Dio, come mi diverto con Mario!
In questi ultimi 20 anni i lavoratori sono stati ridotti a zombi dai sindacati. Dopo gli accordi del luglio 1993, nelle aziende era sparita la democrazia e le rare assemblee servivano solo per approvare i pessimi accordi portati a casa da pessimi sindacati.
In 20 anni di “politiche dei redditi” e di “concertazione” i redditi di tutti i lavoratori si sono ridotti enormemente (tra i più bassa d’Europa) e si sono uniformati ad un livello di sussistenza. Con i contratti nazionali e aziendali, che venivano firmati regolarmente con due anni di ritardo (minimo) si portava a casa solo “l’inflazione programmata“ dal governo e non si recuperava nemmeno l’aumento del costo della vita.
Tutto questo mentre i manager, i politici, i liberi professionisti si arricchivano a dismisura e senza dignità.
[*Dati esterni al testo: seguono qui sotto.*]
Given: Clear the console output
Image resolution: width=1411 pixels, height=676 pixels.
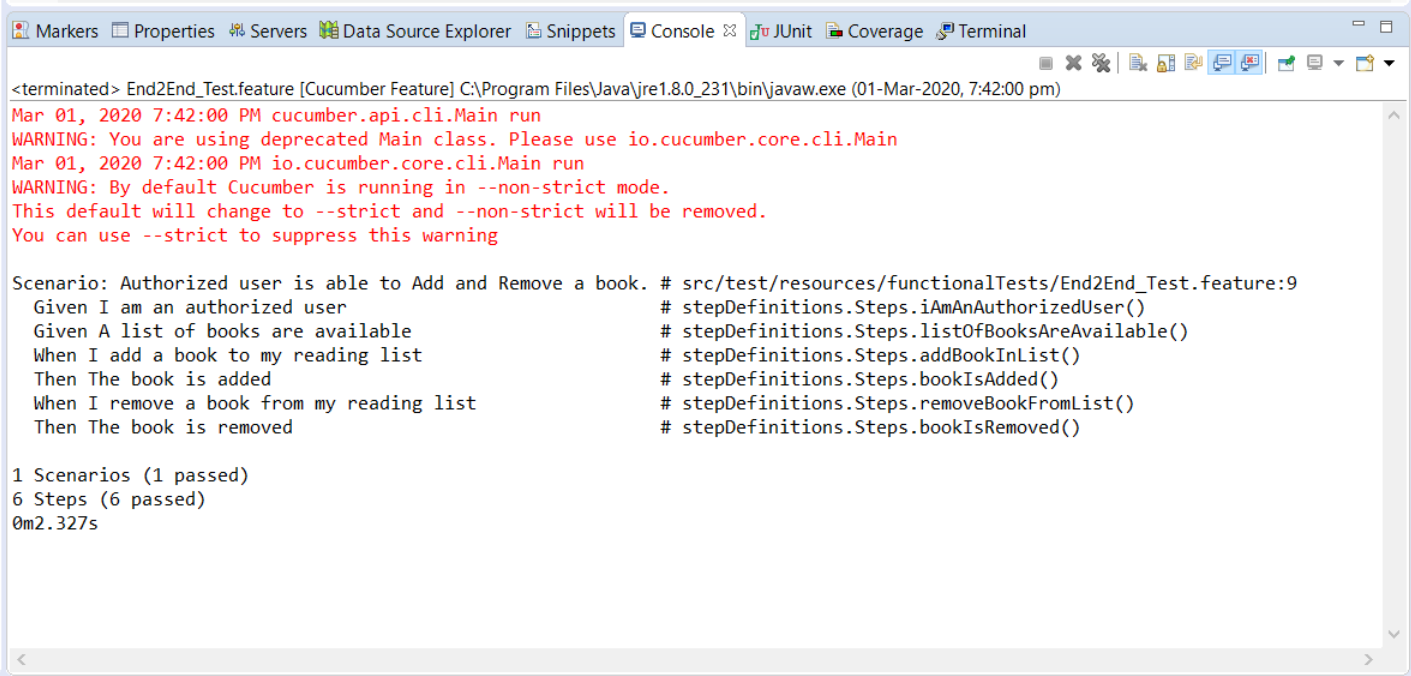Looking at the screenshot, I should pyautogui.click(x=1138, y=63).
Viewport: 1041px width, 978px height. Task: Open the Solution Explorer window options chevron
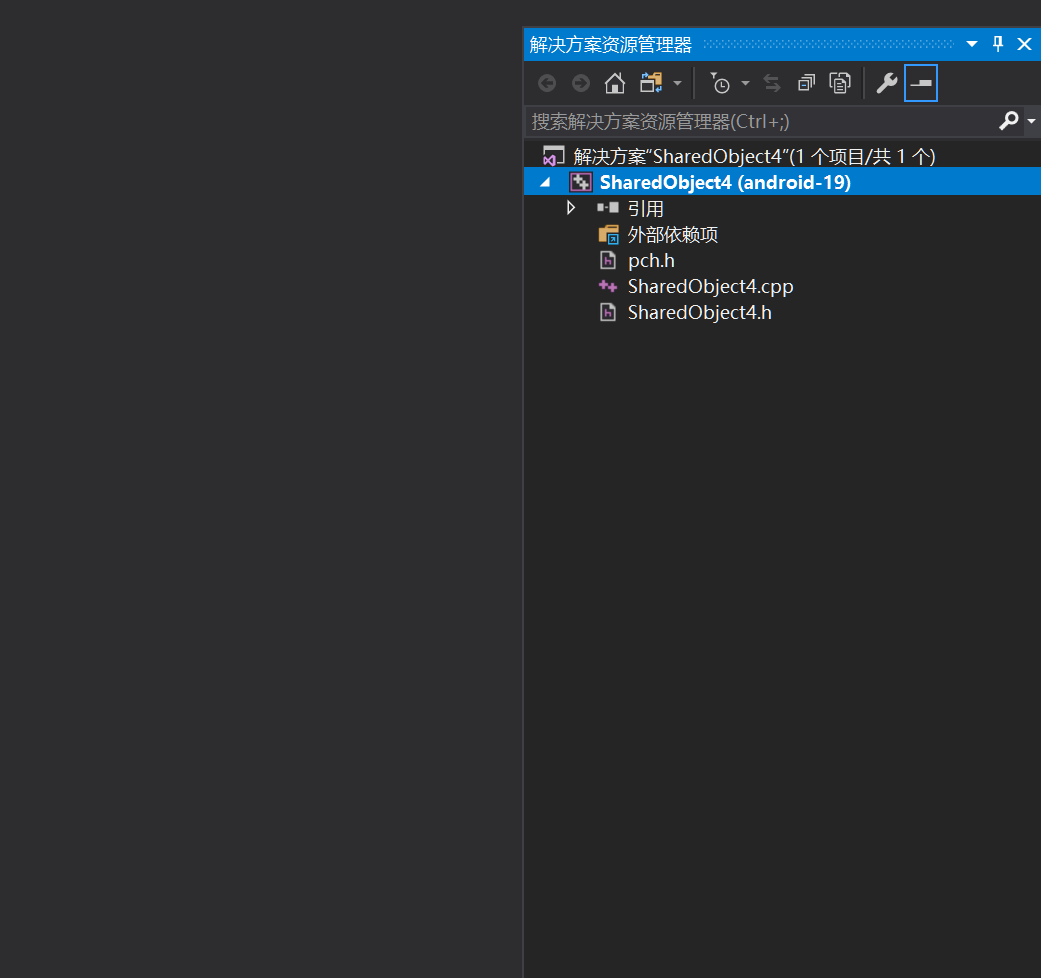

Poi, con Sacconi, l”la triplice” sindacale si è spaccata e Cisl e Uil si sono impegnati per far passare tutte le nefandezze dei governi Berlusconi a danno dei lavoratori dipendenti, compresa l’abolizione dei contratti nazionali e la quasi abolizione dei contratti integrativi aziendali (vedi Pomigliano, Marchionne, ecc…). Tutto questo senza referendum tra i lavoratori o con referendum sotto ricatto.
L’orribile Fornero ha stravolto le pensioni costringendo i lavoratori a invecchiare in fabbrica mentre figli e nipoti non trovano lavoro. Qui nessuna opposizione da parte della “triplice”.
Tutto bene madama la marchesa.
Poi la Fornero piangente ha assestato il colpo di grazia ai diritti del lavoro abolendo l’art 18 dell Statuto dei Lavoratori. I sindacati sono tutti d’accordo!!!
UNICO SINDACATO CHE CERCA DI RESISTERE:LA FIOM. VIVA LA FIOM!!!
Nelle ore più calde estive, proprio quando il sole pesta pesantemente e infiamma l’aria, le pecore si ammucchiano all’ombra, a testa bassa, le une contro le altre. E’ chiaro che questo è un comportamento assurdo perché la temperatura e l’umidità all’interno del gruppo devono essere elevatissime, ma in quelle ore ci vuole un cane pastore molto determinato per riuscire a sciogliere il mucchio.
Così si comportano i lavoratori; giù a testa bassa sperando che Bersani o la Camusso li difendano dal crollo dei loro diritti e dei loro stipendi. Neppure quando mettono in pericolo il posto di lavoro si muovono.
In Italia i lavoratori non solo hanno perso diritti e stipendio, hanno perso soprattutto il senso della loro dignità.
AVANTI, COMPAGNI, SU LA TESTA!!!
OCCORRE UNO SCATTO DI ORGOGLIO. OCCORRE GRIDARE BASTA!
E RIPARTITE PER RECUPERARE IL TERRENO PERDUTO.